### Written request
Convert the part of the items that opens with the line containing "Task: Click the Intrusion" and closes with the final line of the items into a JSON list of strings. Give one string for each line and leave out any blank lines.

*-*-*

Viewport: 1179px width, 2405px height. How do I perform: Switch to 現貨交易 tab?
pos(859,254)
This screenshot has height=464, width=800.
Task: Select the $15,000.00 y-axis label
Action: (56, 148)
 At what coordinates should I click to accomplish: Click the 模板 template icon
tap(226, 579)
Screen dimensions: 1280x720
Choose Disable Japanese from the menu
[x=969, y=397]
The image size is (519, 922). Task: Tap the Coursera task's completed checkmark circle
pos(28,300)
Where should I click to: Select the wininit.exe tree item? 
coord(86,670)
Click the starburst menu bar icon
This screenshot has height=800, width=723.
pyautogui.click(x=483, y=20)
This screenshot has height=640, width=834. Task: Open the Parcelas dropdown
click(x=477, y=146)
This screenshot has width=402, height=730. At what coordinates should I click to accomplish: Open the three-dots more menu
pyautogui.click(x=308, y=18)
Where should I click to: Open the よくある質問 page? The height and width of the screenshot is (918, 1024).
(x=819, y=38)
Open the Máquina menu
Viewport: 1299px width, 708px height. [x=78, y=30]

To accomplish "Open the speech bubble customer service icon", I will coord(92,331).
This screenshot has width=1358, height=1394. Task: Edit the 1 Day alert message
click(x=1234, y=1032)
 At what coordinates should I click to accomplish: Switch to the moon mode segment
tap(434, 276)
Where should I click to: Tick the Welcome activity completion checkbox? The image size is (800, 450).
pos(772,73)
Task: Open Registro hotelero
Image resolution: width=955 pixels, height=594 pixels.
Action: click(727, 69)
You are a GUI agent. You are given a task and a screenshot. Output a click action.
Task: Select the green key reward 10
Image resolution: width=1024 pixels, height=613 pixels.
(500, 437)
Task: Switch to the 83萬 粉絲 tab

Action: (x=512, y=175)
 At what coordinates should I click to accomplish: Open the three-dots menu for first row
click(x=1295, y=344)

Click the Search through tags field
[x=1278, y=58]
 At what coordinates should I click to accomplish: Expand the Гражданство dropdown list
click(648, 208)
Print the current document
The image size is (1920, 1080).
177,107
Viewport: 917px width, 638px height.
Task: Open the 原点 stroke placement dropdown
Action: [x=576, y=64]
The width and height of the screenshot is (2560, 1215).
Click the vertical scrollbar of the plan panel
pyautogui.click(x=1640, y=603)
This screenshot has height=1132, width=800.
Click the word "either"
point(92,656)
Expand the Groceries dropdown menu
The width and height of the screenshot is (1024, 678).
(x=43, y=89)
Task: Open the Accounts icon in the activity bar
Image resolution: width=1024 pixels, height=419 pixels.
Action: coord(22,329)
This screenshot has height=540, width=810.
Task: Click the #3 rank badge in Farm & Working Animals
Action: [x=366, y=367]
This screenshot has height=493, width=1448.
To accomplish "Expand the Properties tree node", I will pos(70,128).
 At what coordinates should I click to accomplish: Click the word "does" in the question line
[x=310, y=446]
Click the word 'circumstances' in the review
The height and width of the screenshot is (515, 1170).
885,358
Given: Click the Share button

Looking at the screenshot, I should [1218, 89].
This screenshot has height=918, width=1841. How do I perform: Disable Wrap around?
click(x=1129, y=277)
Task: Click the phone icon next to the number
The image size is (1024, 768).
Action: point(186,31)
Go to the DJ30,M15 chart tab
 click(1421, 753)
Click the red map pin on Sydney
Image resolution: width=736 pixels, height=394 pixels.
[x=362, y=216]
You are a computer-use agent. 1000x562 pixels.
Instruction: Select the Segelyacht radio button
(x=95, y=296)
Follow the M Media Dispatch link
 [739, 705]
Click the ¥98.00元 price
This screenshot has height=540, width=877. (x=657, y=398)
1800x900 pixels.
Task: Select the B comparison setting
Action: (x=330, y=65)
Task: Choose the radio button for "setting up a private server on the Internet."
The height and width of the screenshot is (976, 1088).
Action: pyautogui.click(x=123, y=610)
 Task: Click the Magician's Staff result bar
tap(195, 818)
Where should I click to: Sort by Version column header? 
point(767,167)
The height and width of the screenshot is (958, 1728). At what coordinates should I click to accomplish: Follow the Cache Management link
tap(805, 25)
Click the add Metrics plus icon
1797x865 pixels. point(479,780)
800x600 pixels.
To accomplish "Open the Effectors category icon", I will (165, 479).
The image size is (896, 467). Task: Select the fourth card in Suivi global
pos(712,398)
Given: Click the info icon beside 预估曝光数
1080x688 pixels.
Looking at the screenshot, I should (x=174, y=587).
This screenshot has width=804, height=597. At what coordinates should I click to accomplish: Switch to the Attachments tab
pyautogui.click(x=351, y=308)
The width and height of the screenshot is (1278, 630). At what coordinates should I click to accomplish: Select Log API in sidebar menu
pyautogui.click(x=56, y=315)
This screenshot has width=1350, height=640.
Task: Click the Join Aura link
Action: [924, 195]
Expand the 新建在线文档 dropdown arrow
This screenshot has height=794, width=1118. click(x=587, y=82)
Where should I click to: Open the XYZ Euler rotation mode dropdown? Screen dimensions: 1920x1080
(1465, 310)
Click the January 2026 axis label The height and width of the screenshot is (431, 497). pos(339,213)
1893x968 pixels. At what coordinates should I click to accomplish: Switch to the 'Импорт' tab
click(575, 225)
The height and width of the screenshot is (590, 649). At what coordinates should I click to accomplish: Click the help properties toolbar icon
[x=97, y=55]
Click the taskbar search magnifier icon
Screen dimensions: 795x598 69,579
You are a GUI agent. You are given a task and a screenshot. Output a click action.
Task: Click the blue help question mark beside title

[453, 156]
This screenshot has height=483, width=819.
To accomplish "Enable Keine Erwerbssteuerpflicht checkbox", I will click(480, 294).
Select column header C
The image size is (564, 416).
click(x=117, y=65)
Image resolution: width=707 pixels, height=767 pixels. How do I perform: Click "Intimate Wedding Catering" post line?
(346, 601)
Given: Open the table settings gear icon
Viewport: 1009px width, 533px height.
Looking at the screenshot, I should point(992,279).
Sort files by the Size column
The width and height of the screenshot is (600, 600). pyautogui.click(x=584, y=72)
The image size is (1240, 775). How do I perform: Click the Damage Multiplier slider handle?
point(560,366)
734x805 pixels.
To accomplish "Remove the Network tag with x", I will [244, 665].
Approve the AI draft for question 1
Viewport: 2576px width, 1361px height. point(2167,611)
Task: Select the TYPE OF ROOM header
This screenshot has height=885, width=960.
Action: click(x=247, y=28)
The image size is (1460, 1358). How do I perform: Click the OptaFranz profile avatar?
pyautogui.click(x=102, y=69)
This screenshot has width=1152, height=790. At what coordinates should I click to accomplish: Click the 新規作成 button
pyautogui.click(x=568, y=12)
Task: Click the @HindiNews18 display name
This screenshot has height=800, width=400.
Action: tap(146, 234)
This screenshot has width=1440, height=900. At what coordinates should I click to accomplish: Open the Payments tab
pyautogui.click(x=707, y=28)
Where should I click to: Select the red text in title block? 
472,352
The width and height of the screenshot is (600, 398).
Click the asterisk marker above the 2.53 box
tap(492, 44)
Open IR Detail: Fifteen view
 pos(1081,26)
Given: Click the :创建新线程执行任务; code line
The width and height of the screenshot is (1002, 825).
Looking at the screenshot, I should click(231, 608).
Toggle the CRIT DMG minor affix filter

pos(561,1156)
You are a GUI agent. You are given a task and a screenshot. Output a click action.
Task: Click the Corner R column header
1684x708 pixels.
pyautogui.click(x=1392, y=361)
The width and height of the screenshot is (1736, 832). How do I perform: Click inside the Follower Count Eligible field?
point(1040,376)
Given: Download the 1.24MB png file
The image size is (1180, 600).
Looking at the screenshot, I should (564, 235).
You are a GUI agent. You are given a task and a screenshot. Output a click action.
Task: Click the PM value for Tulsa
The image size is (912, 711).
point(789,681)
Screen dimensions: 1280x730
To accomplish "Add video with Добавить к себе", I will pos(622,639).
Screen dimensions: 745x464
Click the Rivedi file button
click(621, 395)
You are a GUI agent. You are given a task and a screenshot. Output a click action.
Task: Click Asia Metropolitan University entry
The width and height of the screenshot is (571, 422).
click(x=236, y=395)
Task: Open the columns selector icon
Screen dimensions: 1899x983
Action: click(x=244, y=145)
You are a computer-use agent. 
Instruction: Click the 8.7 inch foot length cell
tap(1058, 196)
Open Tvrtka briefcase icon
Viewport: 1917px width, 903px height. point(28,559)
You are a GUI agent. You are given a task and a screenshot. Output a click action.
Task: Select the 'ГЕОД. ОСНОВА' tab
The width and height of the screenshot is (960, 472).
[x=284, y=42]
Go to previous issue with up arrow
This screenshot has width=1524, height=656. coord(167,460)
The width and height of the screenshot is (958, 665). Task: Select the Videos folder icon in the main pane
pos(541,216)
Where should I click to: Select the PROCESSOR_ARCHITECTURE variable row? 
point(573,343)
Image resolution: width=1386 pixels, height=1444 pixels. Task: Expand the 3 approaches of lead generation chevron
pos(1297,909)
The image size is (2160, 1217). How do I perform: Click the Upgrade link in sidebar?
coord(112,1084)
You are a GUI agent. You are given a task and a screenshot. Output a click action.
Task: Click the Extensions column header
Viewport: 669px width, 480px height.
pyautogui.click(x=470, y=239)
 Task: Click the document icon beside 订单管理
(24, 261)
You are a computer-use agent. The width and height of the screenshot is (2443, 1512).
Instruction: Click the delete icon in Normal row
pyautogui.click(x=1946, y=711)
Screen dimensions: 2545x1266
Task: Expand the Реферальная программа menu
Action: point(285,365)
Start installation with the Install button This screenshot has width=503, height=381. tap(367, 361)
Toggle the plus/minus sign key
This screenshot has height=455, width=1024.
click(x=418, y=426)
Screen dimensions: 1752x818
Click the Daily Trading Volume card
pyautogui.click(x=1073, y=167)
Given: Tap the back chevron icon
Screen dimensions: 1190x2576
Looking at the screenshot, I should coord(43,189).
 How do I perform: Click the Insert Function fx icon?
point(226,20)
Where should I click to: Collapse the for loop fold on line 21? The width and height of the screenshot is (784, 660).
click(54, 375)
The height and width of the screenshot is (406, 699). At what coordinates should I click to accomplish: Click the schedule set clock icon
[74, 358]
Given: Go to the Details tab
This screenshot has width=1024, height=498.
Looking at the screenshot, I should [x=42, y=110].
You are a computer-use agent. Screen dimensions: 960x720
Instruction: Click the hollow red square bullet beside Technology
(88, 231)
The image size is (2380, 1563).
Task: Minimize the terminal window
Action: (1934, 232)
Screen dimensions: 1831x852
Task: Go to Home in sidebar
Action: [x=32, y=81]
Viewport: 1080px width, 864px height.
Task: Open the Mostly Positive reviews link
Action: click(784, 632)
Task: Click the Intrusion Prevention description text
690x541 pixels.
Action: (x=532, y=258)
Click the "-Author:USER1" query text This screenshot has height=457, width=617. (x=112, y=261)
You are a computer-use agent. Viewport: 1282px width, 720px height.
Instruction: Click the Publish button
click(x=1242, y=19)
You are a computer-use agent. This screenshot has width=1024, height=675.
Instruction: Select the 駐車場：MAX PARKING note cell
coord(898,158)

*-*-*

### Solved exercise
[
  "Task: Click the Intrusion Prevention description text",
  "690x541 pixels.",
  "Action: (x=532, y=258)",
  "Click the \"-Author:USER1\" query text This screenshot has height=457, width=617. (x=112, y=261)",
  "You are a computer-use agent. Viewport: 1282px width, 720px height.",
  "Instruction: Click the Publish button",
  "click(x=1242, y=19)",
  "You are a computer-use agent. This screenshot has width=1024, height=675.",
  "Instruction: Select the 駐車場：MAX PARKING note cell",
  "coord(898,158)"
]